- YOUR GOAL -
Please format the material below as a numbered list, starting with the line that contains "The height and width of the screenshot is (720, 1280)." and running through the last line of the material, with blank lines and pictures left out.

- PROVIDED ENTRIES -
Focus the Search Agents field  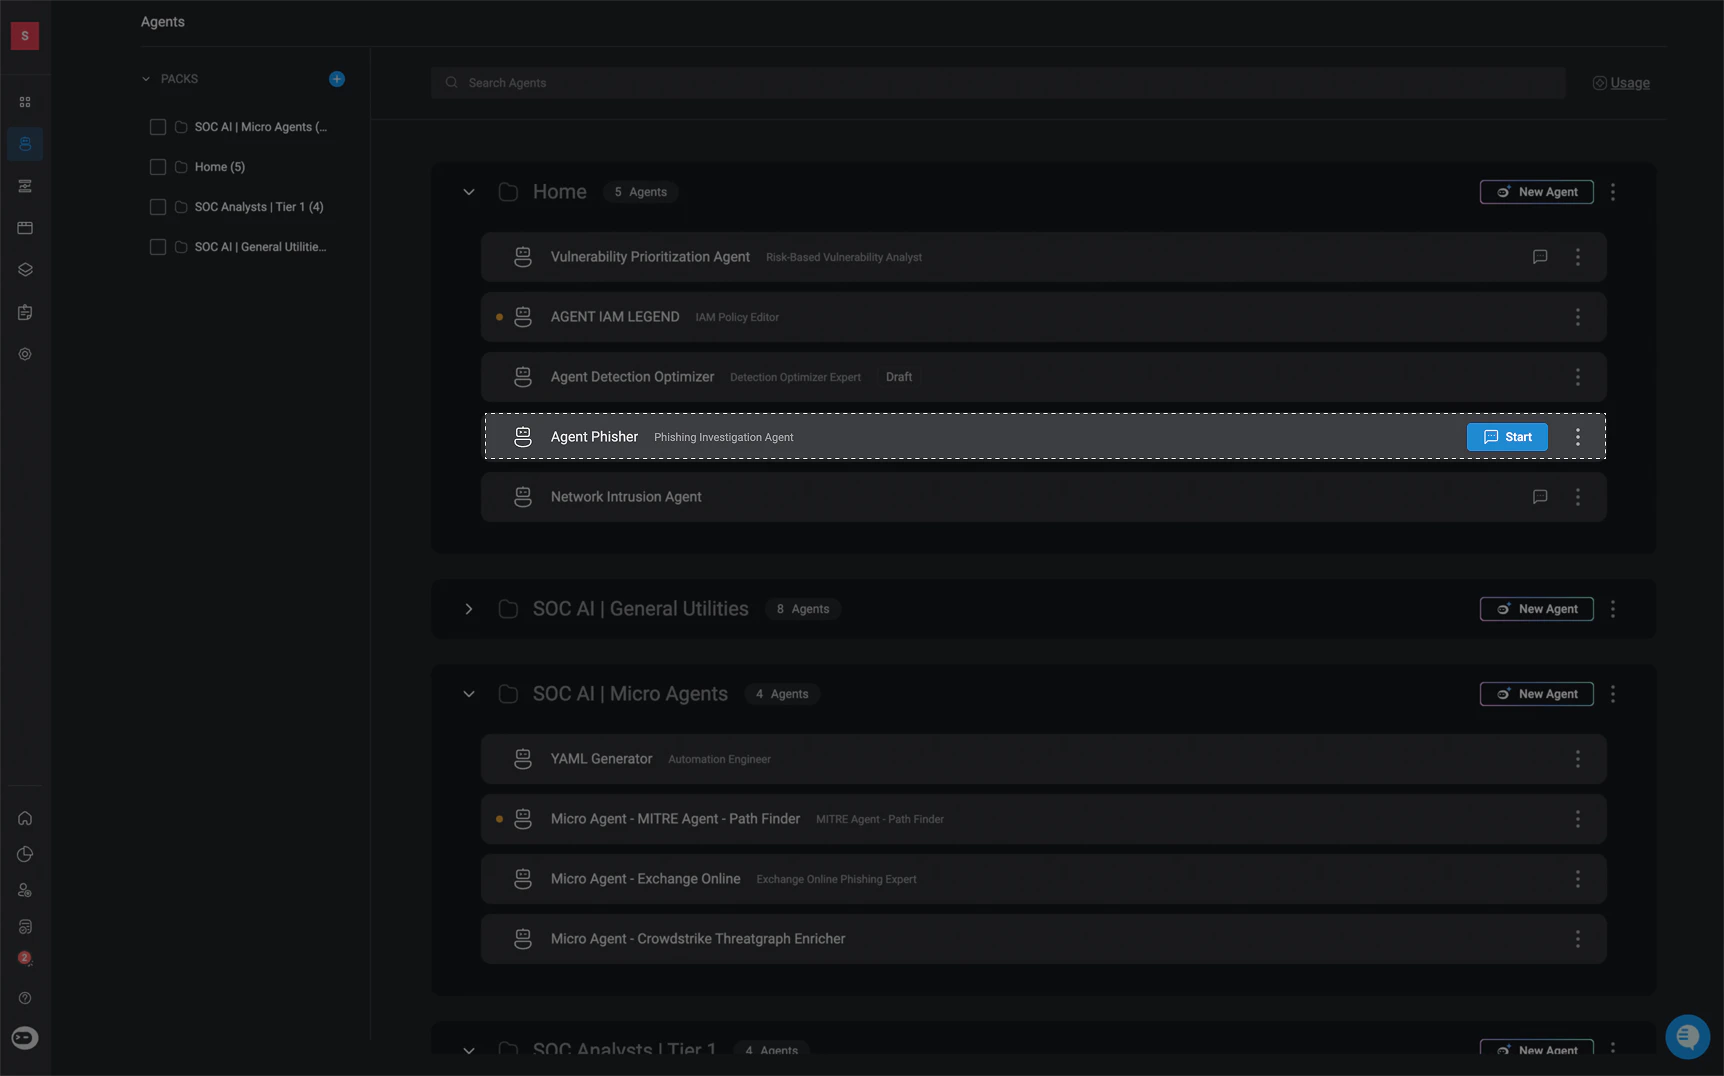998,83
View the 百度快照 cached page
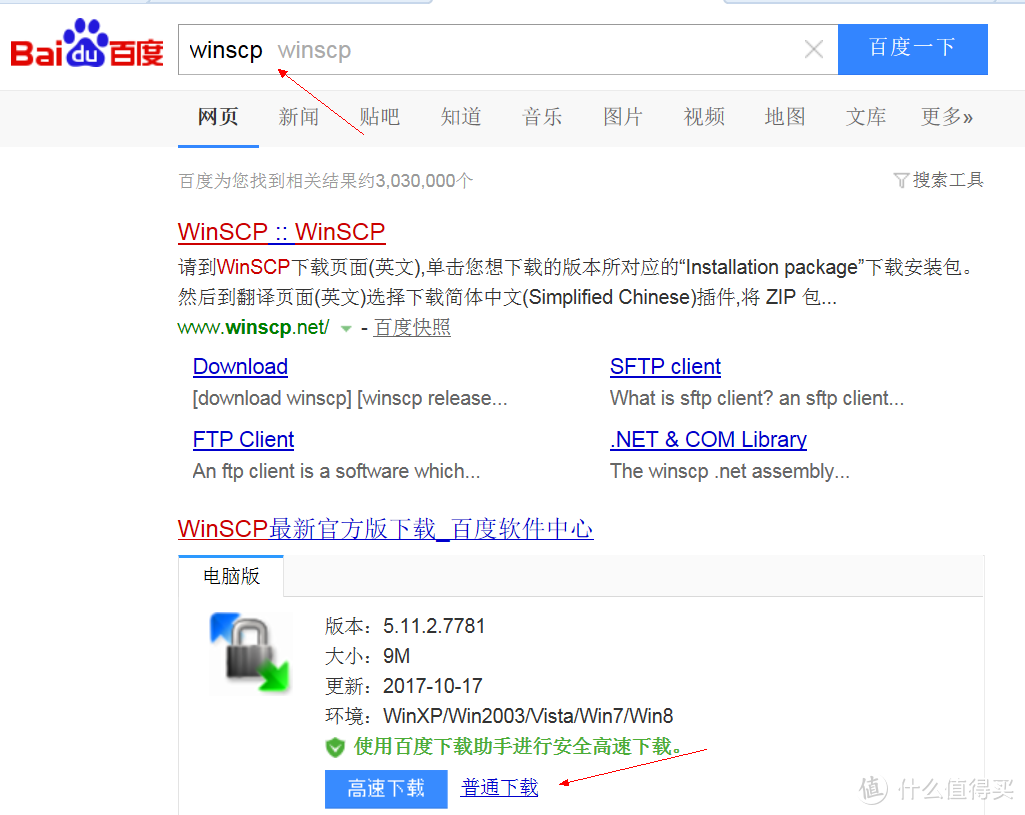The height and width of the screenshot is (815, 1025). pos(412,327)
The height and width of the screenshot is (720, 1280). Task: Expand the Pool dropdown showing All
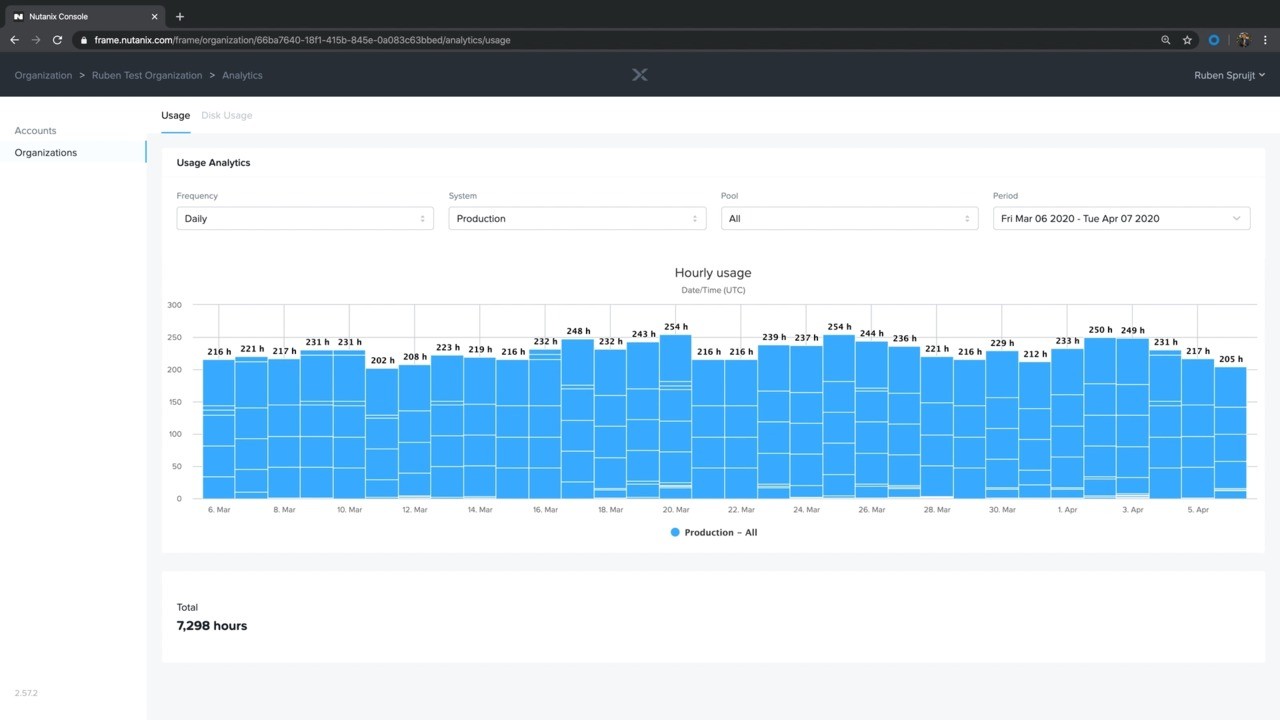(x=849, y=218)
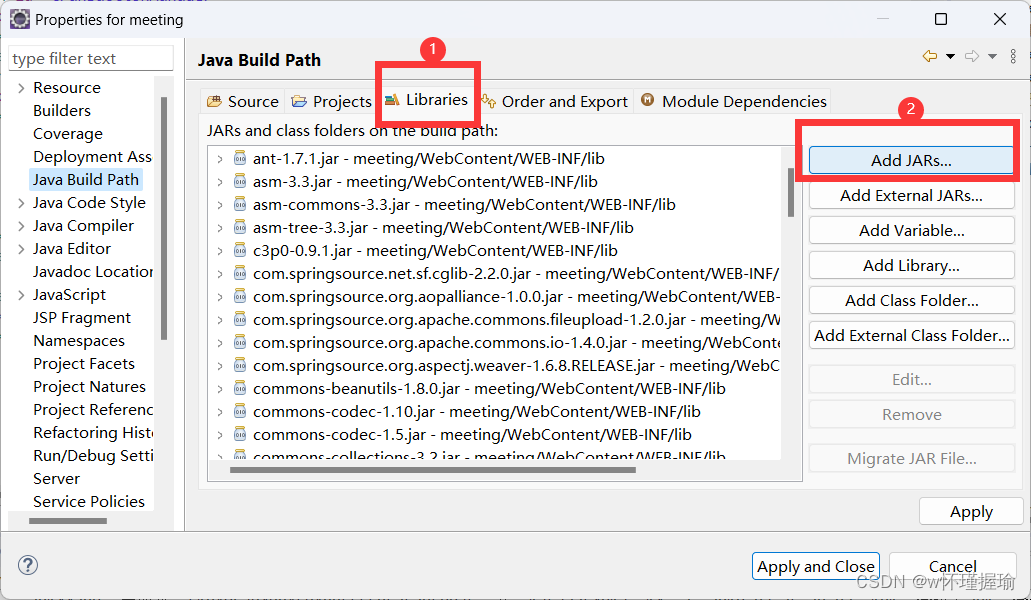
Task: Click the help question mark icon
Action: tap(27, 565)
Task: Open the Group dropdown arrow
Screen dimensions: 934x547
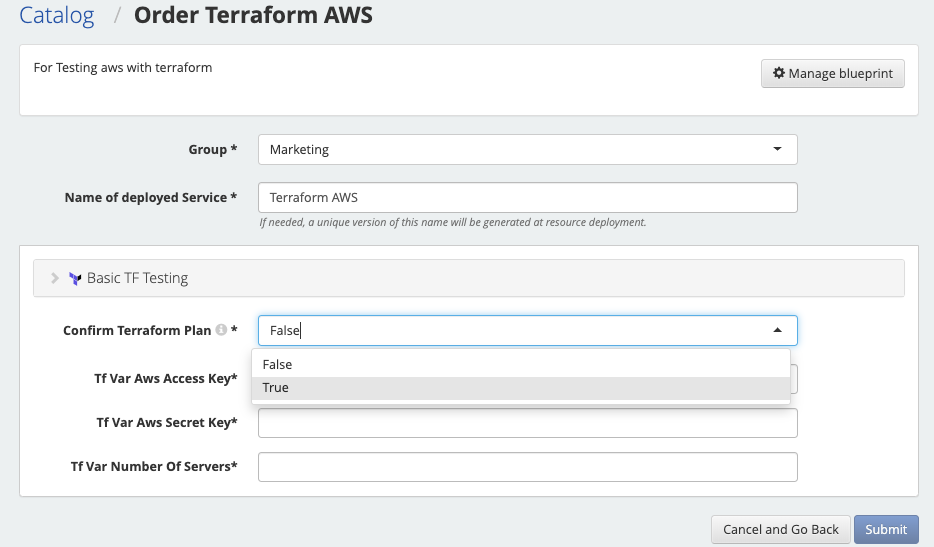Action: click(777, 149)
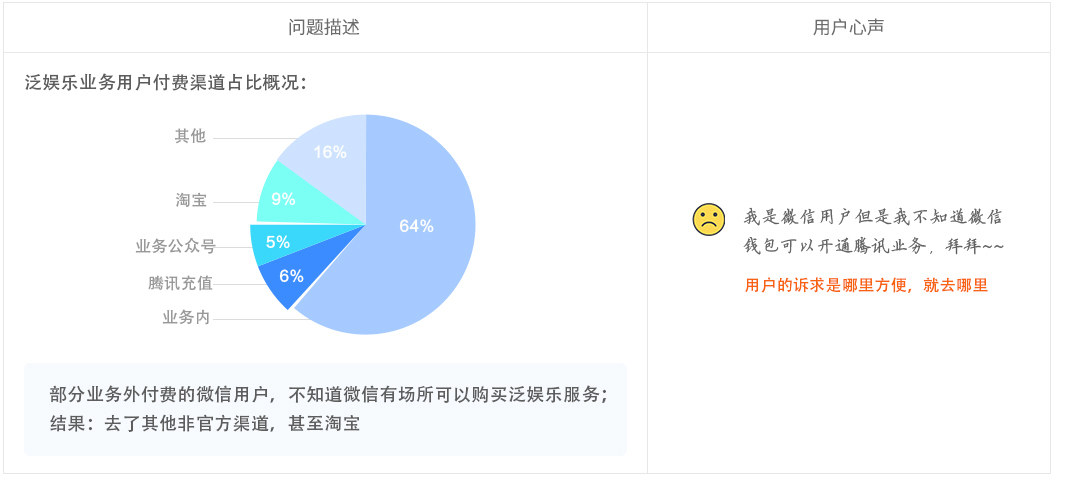The height and width of the screenshot is (491, 1067).
Task: Click the 问题描述 column header
Action: tap(324, 27)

- TASK SOLUTION -
1. The height and width of the screenshot is (720, 1280). Task: Expand the Pool dropdown showing All
2. (x=849, y=218)
3. Task: Click the help question mark icon
4. Action: tap(27, 565)
5. Task: Open the Group dropdown arrow
6. Screen dimensions: 934x547
7. Action: click(777, 149)
8. The height and width of the screenshot is (491, 1067).
9. Task: Click the 问题描述 column header
10. Action: tap(324, 27)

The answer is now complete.